Base Motion and Vertical Beam - Basic Reaction Forces?

[sabz333]

TL;DR

Trying to understand forces acting on vertical beam being accelerated at the base.

So I am trying to understand how to estimate the amount of deflection [D] the vertical beam shown above would experience if the base it is attached to is accelerating at a constant acceleration [a] of 9.81 m/s.

I assume the Force [F] would be equal to weight of the vertical beam (mass x gravity) as that would be the reaction force? or is this too much of an oversimplification?

I have the equations correct to calculate beam deflection I just need to understand the force it is seeing and can't wrap my head around it not simply being a reaction force to parts weight.

D = (F*Height^3) / (3*E*I)

E = Youngs Modulus
I = Second Moment of Area

Any help pointing me in the right direction would be appreciated!

 

[ergospherical]

The force $\mathbf{F}$ is an inertial force and satisfies $\mathbf{F} = -m\mathbf{a} = m|\mathbf{a}| \hat{\mathbf{x}}$; it acts at the centre of mass of the vertical beam. The point of application is important, because it determines the numerical pre-factor in the beam deflection formula. ($m$ is the mass of the vertical beam).

 

[sabz333]

Yes ok perfect, I just wanted to make sure I was thinking about this correctly!
So the Force being seen by the top of the vertical beam is equal to the acceleration of the base multiplied by the weight of the beam.

 

[ergospherical]

Corrected it for you :)

So the Force being seen by the top centre of the vertical beam is equal to the acceleration of the base multiplied by the weight mass of the beam.

 

[Baluncore]

In the longer term, you are modeling an inverted pendulum that will have stored energy and a resonant frequency.

 

[A.T.]

The force $\mathbf{F}$ is an inertial force and satisfies $\mathbf{F} = -m\mathbf{a} = m|\mathbf{a}| \hat{\mathbf{x}}$; it acts at the centre of mass of the vertical beam.

The inertial force acts unifomly on the entire beam. Just like uniform gravitation, so those two can be combined into a single uniform field. Uniform fields by themselves don't cause deformation, but the force acting on the base does.

 

[ergospherical]

Technically inertial forces don’t act anywhere, since they’re not actually forces but rather terms arising from the frame transformation. So just choose the most convenient description.

 

[A.T.]

Technically inertial forces don’t act anywhere, since they’re not actually forces but rather terms arising from the frame transformation. So just choose the most convenient description.

The most convenient description, that still gives you the correct answer to the question. For the question of deformation it makes a difference whether you assume the force acts at the CoM or is distributed over the entire beam.

 

[Lnewqban]

As your inertial load is not punctual at mid-span, your case is similar to the one shown in this picture:

 

[ergospherical]

The most convenient description, that still gives you the correct answer to the question. For the question of deformation it makes a difference whether you assume the force acts at the CoM or is distibuted over the entire beam.

That's fair, you're right!

* [Data supplied]
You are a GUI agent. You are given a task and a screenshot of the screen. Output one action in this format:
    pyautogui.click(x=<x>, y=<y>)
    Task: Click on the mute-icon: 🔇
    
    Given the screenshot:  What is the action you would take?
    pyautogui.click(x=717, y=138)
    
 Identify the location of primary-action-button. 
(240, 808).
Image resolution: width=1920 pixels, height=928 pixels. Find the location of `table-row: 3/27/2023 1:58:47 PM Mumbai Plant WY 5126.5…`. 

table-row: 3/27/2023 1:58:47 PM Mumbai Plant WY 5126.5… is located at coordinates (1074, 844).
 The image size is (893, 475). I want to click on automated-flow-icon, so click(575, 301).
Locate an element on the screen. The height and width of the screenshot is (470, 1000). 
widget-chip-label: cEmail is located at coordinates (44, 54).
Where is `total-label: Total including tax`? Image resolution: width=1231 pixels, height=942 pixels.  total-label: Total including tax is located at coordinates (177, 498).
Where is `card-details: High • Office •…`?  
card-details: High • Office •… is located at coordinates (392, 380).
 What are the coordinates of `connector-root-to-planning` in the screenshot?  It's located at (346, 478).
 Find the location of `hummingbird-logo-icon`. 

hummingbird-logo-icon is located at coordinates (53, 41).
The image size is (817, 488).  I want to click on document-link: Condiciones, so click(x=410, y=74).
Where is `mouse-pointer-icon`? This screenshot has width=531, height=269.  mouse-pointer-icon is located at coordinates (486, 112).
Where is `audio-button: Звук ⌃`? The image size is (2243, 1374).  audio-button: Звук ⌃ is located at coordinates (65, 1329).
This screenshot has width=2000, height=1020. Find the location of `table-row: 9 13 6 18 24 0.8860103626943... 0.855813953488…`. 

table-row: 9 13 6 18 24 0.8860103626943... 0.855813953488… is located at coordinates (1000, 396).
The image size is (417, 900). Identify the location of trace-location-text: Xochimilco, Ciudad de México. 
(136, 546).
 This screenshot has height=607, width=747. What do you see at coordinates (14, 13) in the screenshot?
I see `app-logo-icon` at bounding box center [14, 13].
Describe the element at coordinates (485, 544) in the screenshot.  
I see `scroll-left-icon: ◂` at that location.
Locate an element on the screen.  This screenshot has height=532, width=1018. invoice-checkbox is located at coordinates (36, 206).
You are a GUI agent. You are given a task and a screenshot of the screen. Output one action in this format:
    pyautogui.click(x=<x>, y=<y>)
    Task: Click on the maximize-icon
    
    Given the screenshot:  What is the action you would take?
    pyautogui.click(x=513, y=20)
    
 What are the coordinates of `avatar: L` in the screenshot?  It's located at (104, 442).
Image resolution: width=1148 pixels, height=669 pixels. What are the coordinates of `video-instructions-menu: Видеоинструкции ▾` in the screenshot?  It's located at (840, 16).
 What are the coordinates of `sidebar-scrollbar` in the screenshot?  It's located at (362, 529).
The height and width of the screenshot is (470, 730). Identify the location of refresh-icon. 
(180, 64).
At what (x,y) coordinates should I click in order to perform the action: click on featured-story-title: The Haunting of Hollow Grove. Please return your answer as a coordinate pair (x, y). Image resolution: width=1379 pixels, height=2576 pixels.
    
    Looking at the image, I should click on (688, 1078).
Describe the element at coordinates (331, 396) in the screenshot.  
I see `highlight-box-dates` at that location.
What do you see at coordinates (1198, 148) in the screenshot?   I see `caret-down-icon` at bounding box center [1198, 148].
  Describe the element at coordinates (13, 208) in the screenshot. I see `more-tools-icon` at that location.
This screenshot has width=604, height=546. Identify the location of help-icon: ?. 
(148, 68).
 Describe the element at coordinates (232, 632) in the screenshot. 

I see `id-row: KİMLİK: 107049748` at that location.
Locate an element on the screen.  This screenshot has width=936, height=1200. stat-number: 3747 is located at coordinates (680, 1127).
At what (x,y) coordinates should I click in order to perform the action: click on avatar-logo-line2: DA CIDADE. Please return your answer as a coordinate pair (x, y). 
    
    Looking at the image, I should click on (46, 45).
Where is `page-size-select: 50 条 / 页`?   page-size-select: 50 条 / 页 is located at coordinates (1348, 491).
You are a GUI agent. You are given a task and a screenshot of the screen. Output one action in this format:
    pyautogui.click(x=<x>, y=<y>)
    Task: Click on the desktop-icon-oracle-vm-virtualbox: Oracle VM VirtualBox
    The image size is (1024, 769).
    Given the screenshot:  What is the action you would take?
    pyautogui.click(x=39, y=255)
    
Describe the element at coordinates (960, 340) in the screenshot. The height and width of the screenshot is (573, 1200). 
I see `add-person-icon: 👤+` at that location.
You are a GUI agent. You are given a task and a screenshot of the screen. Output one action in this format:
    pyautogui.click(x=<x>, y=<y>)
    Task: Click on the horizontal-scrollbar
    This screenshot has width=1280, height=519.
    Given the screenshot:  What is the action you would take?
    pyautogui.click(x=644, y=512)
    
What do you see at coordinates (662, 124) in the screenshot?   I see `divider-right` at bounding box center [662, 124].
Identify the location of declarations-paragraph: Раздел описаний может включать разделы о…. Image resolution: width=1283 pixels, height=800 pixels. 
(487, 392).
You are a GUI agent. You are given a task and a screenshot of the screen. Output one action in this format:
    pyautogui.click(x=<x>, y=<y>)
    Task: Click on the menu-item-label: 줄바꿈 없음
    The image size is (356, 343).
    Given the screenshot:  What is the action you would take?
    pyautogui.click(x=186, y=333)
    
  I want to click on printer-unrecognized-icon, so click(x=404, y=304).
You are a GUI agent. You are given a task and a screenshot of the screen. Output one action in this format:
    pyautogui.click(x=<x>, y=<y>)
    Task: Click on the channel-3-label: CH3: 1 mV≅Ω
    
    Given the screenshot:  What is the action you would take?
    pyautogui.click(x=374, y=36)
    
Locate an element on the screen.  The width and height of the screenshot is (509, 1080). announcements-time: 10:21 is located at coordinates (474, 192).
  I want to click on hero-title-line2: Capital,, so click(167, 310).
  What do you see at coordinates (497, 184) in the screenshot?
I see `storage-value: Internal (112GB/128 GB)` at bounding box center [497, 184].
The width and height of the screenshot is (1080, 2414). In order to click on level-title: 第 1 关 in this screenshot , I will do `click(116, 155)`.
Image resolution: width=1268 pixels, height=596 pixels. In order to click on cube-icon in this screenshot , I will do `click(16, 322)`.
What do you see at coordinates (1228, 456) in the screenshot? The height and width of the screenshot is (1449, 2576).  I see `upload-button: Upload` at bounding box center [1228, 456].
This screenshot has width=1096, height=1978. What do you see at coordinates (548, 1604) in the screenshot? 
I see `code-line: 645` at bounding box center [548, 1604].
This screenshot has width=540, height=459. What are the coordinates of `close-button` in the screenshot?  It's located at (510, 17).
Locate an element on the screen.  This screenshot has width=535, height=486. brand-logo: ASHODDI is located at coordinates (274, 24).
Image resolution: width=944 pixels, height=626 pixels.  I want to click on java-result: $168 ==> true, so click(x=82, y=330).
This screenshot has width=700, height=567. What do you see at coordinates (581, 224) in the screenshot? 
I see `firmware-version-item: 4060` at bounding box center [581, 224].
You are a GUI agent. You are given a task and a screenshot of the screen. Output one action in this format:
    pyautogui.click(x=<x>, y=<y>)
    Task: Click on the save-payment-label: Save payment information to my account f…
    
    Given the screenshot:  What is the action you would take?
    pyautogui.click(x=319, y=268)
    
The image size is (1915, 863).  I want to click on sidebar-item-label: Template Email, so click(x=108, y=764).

* [Task directions] In the forum thread about a vertical beam on an accelerating base, why does it matter where the inertial force is taken to act? Answer in one to three sentences.

* [Response below] The point of application determines the numerical pre-factor in the beam deflection formula. So for the deformation question, it makes a difference whether the force is assumed to act at the center of mass or to be distributed over the entire beam.